Here are some of the questions that I need to ask them to allow me to make a valid recommendation – the open/above board/ voiced questions [the unvoiced, hidden questions will follow]:

  • What is the purpose of the camp
  • What age will the young people be that are attending
  • Does the camp have a theme yet [I do hope it will have one - but thats an aside]
  • Where is the camp and what are the dates
  • What are your expectations of the leader/speaker

Their ability to answer the above questions will answer one or two of the following unvoiced ones [these are included for camp organisers to know what is going through a potential speakers [well mine at least] head:

  • Have they got a clue about this camp
  • Have they thought through the basics
  • Am I really the right person to do this [a.k.a. do I want to do this]
  • I wonder what the money will be like
  • God, do you really want me to do this?

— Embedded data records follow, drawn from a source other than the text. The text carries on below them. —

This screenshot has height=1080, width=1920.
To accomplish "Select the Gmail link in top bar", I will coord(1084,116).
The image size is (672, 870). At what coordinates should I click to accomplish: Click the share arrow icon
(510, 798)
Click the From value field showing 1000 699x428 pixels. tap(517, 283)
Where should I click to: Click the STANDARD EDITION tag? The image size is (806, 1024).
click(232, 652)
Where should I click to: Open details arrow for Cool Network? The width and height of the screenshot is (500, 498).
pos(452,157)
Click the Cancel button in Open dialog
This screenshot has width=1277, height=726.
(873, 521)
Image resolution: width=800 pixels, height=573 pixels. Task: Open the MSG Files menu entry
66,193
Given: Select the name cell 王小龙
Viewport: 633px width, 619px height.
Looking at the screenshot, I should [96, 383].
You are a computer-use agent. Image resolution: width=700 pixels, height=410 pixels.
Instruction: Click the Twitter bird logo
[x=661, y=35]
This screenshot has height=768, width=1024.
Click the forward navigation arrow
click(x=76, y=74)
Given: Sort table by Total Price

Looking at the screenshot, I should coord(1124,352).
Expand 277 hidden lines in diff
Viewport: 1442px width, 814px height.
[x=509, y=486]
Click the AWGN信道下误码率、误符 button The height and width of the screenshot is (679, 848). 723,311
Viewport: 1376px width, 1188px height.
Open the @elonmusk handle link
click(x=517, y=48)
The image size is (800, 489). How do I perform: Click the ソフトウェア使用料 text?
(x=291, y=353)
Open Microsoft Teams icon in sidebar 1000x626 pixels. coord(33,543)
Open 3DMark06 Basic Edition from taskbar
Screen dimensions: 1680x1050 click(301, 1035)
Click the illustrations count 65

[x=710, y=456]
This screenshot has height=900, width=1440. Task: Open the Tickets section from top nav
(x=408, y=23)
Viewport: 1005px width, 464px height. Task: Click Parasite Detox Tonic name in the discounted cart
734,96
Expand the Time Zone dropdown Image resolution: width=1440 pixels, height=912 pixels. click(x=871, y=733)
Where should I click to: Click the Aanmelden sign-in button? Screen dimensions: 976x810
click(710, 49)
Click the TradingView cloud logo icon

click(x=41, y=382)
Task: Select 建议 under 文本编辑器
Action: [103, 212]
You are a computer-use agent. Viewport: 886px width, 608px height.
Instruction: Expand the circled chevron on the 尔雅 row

Of course there are the spiritual questions too – but they go without typing.

 

What do you think should be the criteria for a speaker?

29 Aug

Youthwork, Coaching and another blog ?

In some sense it is unrealistic to think that the world can cope with yet another blog, but then equally it is possible that my unique perspective on youth ministry with my blend of coaching, relational ministry and often controversial views might just find an avid reader somewhere in the world.

So – it is launched – and here is post number 1 – no doubt I will have heaps to learn about blogging and the software – but that will happen in the way I usually learn – by doing, by failing, by trying again and by hopefully not giving up.

Contrasts

Within the last month I have been a speaker at the same camp site [only 3.5 hours drive away], but apart from location the experiences had nothing in common. One was a group of 17 teenagers from various places most of which had, at best, a passing interest in God; the other had 320 on fire young people en masse from my denomination.

For sure God moved in both situations – a conversation with the male [13 year old] partner of a night time liaison just before he was picked up as he was sent home from camp; a mass altar call in response to a great message [not inflating my ego here as I only did a workshop]

The question that remains is – which did I enjoy the most? Does that indicate a calling? Where are we most effective? Should we be able to minister in all places or is it acceptable to specialise?

OK – I agree – that was more than one question.